Reading text -
NEW YORK — Theatrical producer Victoria Crandall, whose adaptations of Broadway musicals delighted Maine summer audiences for more than three decades, has died at the age of 81.
Miss Crandall, of Wiscasset, Maine, died Sunday night in a New York hospital. She kept an apartment in the city and traveled there each spring to audition talent and cast roles for the coming season.
A former concert pianist, Miss Crandall in 1959 founded the Brunswick Summer Playhouse, which later became the Brunswick Music Theater. The name was changed again two years ago to the Maine State Music Theater, with Miss Crandall serving as executive director and artistic director.
The theater, located on the Bowdoin College campus, rejected packaged shows in favor of original productions. Since the theater was founded, she put on 186 shows that drew more than 1.5 million people.
The theater was launched as a for-profit venture, but became non-profit in the late 1970s in order to advance its educational mission, said William Picher, the theater’s director of development and public relations.
The Maine State Music Theater’s season will go on as planned with the first production of “Oklahoma” on June 12, Picher said.
Born in Cleveland to Swedish immigrants, Miss Crandall was a graduate of the Eastman School of Music in Rochester, N.Y. She went on to become a rehearsal pianist, working with performers Ethel Merman and Jimmy Durante and composer-lyricist teams such as Alan Jay Lerner and Frederick Loewe and Richard Rodgers and Larry Hart.
During World War II, Miss Crandall performed in Europe under the auspices of the USO.
As an assistant to a producer, Miss Crandall honed her skills in putting on Broadway musicals. She made her debut as a producer in 1951 and worked with a touring company.
“But all the time, she was looking for a place where she could settle down and establish a theater,” Picher said.
Miss Crandall’s only living relatives are two nieces in Sweden. A brother died last year.
A private funeral service will be held at Evergreen Cemetery in Hillside, N.J. Arrangements for a public memorial service in Maine were incomplete, Picher said.

Extracted records -
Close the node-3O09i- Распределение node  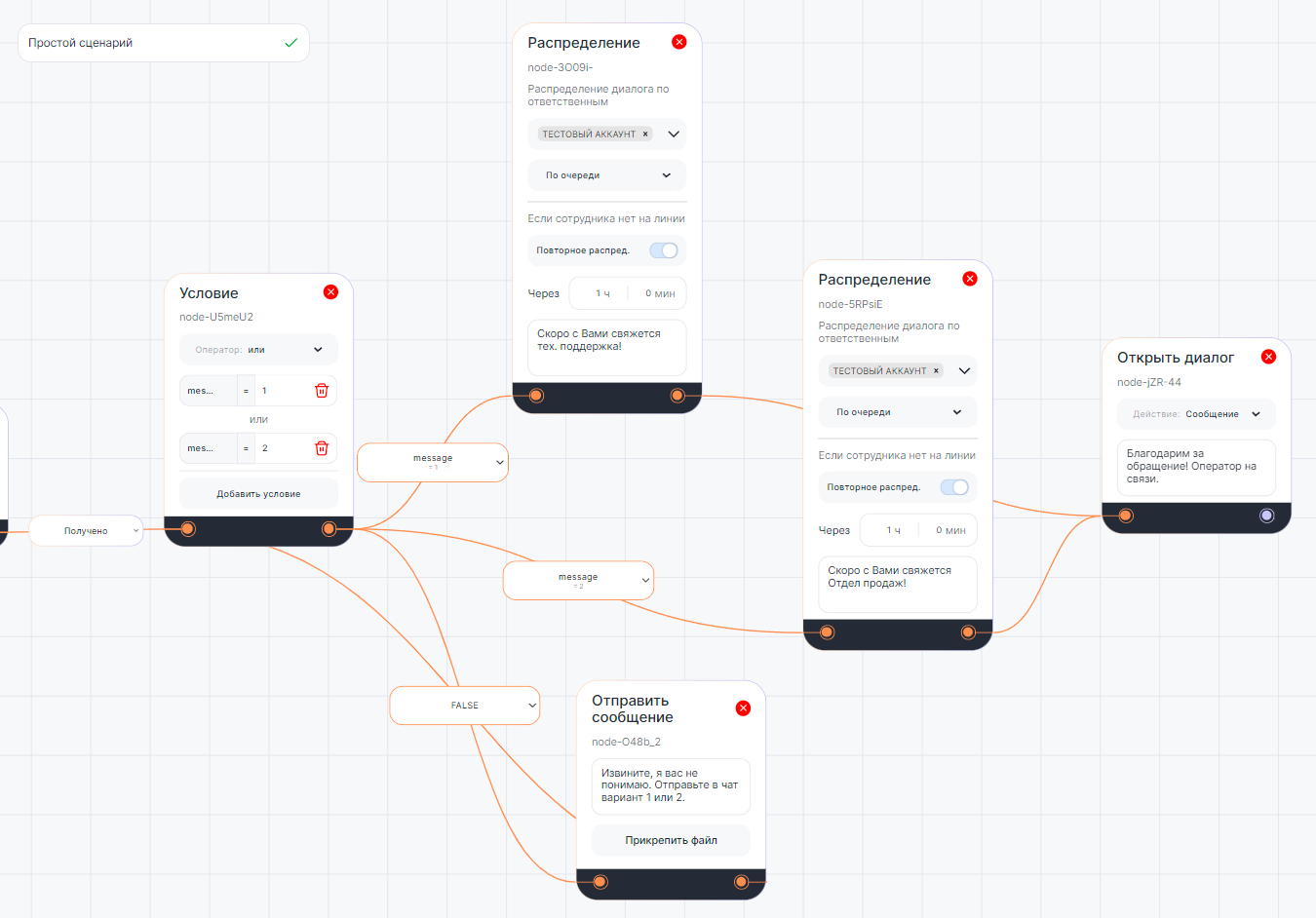pos(679,42)
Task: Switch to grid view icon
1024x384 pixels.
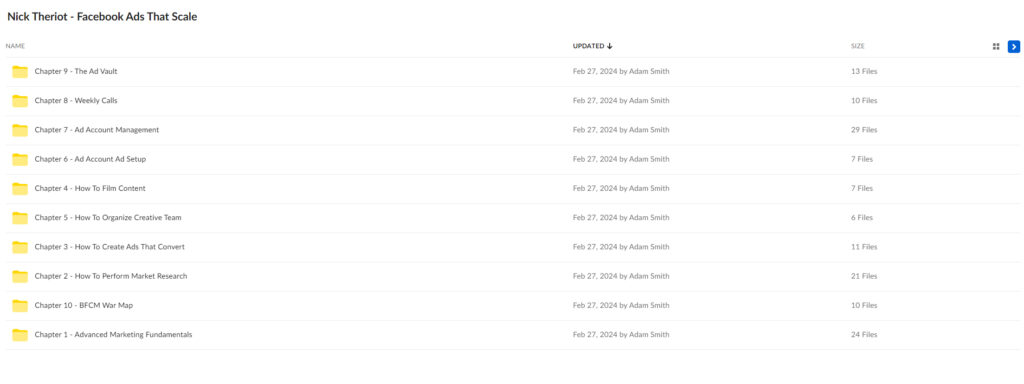Action: point(996,46)
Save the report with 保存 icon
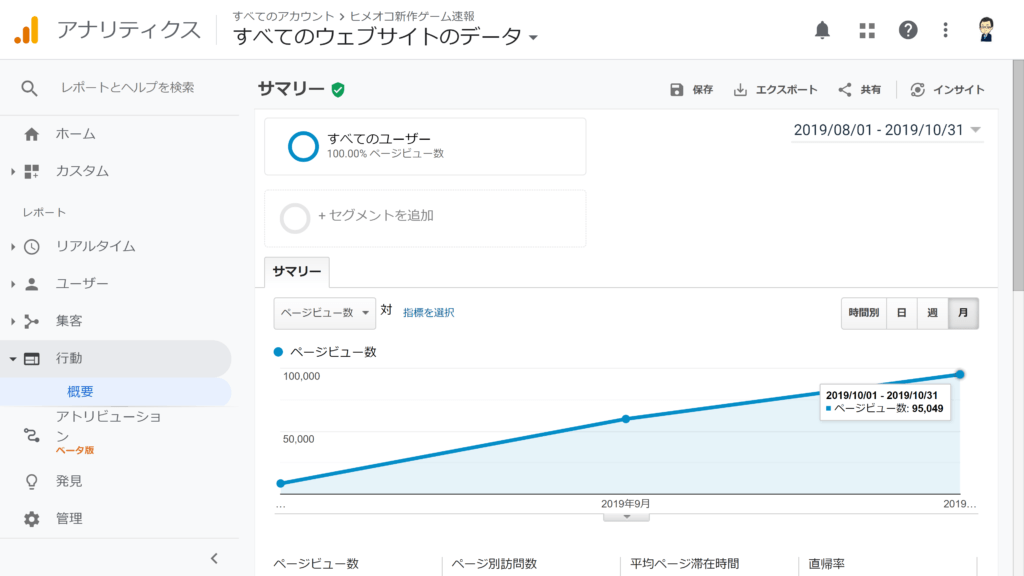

Exercise requirements -
a) From the obituary, write out the part that begins with the words containing "Born in Cleveland" and ends with "and Larry Hart.". Keep the wording unchanged.
b) According to the obituary, where was the theater located?

Solutions -
a)
Born in Cleveland to Swedish immigrants, Miss Crandall was a graduate of the Eastman School of Music in Rochester, N.Y. She went on to become a rehearsal pianist, working with performers Ethel Merman and Jimmy Durante and composer-lyricist teams such as Alan Jay Lerner and Frederick Loewe and Richard Rodgers and Larry Hart.

b) On the Bowdoin College campus.